━━━━━ Extract provided
Cristina Conchiglia, married name Calasso (Brindisi, 4 January 1923 - Lecce, 5 May 2013), was an Italian trade unionist, politician, and leader of the Italian General Confederation of Labour and the Italian Communist Party. She was Mayor Emeritus of Copertino and member of parliament from 1976 to 1983.

==Biography==
Although Cristina Conchiglia was born in Brindisi, her life as a trade unionist began in Salento, where she arrived in 1950 as a result of her marriage to the then Member of Parliament, Giuseppe Calasso (1899-1983), who was active with the farmers of Arneo. She was a leading figure in the struggles to secure the rights of women tobacco workers in Salento, who were forced to work under inadequate conditions and wages. In the early 1950s, she was arrested in Lecce for leading a tobacco strike and founded the Italian tobacco workers' union. Together with her husband Giuseppe, she participated in the land occupation in Arneo.

Cristina Conchiglia was a member of the Italian Parliament during the two legislatures VII and VIII, from 5 July 1976 to 11 July 1983. She was elected for the constituency of Lecce and belonged to the Communist group. From 13 June 1981 to 11 July 1983, she was Secretary of the Parliamentary Committee for the advice to the Government on legislation concerning customs duties.

She died on 5 May 2013 at the age of 90 at her home in Lecce.
━━━━━━━━━━
▸ What you should do
Write out the passage on Cristina Conchiglia starting at "Cristina Conchiglia, married" and ending at "1976 to 1983.". The records come from a separate source, unrelated to the text above.
━━━━━ Data excerpts
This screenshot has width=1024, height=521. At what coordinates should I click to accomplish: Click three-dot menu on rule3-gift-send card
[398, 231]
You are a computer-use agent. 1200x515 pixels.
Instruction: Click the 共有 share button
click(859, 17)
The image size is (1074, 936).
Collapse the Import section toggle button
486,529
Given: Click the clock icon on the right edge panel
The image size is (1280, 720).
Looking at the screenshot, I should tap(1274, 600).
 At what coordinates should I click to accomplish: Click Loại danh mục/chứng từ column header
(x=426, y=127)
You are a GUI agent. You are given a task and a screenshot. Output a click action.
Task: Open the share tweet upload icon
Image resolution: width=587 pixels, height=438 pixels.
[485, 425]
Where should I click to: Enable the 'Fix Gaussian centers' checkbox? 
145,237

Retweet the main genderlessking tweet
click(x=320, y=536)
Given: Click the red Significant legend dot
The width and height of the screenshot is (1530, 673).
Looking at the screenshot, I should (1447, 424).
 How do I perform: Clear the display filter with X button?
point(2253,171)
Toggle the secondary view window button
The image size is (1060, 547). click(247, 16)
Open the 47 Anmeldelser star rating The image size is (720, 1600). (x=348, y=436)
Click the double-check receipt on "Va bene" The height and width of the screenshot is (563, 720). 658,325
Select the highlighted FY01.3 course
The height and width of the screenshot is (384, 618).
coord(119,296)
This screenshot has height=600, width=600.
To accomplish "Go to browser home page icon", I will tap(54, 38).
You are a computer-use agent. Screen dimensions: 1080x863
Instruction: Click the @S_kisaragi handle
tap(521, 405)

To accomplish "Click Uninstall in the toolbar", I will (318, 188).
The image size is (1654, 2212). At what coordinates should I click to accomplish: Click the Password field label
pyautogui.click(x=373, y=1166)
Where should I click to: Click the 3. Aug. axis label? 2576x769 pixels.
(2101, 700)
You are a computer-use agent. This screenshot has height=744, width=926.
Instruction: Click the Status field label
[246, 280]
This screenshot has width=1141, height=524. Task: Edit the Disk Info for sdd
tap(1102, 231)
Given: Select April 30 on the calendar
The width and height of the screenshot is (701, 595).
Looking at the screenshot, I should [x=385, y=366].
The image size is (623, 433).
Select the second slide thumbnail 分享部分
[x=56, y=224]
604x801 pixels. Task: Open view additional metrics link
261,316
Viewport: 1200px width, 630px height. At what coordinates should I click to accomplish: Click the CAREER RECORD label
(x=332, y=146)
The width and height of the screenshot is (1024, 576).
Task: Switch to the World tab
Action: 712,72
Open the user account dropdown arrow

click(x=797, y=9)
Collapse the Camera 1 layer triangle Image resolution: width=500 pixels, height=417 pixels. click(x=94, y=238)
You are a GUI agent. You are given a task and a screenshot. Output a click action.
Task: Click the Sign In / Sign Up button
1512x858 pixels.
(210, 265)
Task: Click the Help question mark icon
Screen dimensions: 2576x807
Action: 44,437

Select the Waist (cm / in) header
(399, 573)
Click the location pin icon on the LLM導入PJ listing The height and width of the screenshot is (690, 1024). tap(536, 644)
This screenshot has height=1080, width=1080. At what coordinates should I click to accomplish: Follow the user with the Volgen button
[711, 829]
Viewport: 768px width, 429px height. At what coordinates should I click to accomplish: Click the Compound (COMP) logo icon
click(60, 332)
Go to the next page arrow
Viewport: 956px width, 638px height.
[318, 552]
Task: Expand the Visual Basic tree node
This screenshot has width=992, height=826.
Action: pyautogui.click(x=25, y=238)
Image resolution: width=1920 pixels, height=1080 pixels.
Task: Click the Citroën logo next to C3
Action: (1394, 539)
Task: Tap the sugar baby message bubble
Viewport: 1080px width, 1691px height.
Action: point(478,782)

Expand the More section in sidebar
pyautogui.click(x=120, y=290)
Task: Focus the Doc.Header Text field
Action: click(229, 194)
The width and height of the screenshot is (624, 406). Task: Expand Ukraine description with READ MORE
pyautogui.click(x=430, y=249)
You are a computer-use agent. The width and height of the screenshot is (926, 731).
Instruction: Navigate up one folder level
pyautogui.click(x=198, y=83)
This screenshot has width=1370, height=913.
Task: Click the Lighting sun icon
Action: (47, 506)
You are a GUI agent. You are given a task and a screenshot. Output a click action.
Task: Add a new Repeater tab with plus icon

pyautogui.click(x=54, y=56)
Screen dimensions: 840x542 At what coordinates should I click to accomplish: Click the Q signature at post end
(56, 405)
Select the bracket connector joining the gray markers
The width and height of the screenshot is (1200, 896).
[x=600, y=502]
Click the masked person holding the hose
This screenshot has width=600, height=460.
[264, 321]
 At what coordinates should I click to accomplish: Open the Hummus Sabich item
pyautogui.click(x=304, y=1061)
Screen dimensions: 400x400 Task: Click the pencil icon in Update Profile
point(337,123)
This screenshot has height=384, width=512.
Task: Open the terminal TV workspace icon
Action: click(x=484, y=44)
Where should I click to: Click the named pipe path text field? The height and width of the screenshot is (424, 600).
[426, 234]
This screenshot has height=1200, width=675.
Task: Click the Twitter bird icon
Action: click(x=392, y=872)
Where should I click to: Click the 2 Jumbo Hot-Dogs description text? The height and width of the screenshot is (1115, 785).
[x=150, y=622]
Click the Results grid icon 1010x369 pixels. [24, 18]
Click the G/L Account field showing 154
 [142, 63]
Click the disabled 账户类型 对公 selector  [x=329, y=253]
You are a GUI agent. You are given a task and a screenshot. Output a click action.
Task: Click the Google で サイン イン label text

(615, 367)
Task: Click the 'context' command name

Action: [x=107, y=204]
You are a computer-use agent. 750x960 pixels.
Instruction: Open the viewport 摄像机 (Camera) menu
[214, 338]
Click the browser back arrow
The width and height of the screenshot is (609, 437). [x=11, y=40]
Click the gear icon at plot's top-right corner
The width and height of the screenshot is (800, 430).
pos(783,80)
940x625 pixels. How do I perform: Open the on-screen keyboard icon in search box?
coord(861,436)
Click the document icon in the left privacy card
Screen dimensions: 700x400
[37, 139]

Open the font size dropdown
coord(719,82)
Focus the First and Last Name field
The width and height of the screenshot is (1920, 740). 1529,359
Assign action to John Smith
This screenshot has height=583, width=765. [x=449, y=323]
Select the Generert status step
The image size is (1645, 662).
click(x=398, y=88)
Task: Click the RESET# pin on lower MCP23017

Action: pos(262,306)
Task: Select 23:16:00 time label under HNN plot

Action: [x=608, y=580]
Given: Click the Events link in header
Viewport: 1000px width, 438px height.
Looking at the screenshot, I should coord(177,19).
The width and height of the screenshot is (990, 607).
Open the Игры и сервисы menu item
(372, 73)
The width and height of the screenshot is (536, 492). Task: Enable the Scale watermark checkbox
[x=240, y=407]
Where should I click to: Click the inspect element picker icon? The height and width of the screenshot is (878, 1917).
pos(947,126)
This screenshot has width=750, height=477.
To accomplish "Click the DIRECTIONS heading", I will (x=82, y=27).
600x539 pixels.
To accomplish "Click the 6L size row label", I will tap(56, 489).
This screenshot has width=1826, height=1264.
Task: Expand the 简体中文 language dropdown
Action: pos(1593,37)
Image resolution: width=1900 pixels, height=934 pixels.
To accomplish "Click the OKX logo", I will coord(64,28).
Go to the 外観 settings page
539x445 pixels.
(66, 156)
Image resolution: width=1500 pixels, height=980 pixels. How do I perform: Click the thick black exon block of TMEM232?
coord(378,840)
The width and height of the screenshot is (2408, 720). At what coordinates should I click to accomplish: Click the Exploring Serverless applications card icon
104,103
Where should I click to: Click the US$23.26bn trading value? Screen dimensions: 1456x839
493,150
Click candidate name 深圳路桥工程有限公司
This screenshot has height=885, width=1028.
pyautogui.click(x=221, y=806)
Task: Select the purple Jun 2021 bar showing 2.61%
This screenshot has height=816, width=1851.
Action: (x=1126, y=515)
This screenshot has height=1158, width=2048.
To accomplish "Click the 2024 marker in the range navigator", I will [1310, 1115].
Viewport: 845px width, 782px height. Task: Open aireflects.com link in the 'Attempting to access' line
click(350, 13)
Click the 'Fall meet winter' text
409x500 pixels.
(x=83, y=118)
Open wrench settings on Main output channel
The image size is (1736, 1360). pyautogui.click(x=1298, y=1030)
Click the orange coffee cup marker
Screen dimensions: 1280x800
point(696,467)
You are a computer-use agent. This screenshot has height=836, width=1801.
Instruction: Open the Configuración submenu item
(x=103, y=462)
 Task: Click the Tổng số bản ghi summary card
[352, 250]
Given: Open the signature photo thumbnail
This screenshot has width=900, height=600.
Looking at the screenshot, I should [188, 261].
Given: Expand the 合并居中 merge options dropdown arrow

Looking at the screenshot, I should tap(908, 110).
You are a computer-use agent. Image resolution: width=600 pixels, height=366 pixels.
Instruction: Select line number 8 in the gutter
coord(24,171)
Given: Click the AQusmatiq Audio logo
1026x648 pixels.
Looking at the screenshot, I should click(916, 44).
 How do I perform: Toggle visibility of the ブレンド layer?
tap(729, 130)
━━━━━━━━━━
▸ Final answer
Cristina Conchiglia, married name Calasso (Brindisi, 4 January 1923 - Lecce, 5 May 2013), was an Italian trade unionist, politician, and leader of the Italian General Confederation of Labour and the Italian Communist Party. She was Mayor Emeritus of Copertino and member of parliament from 1976 to 1983.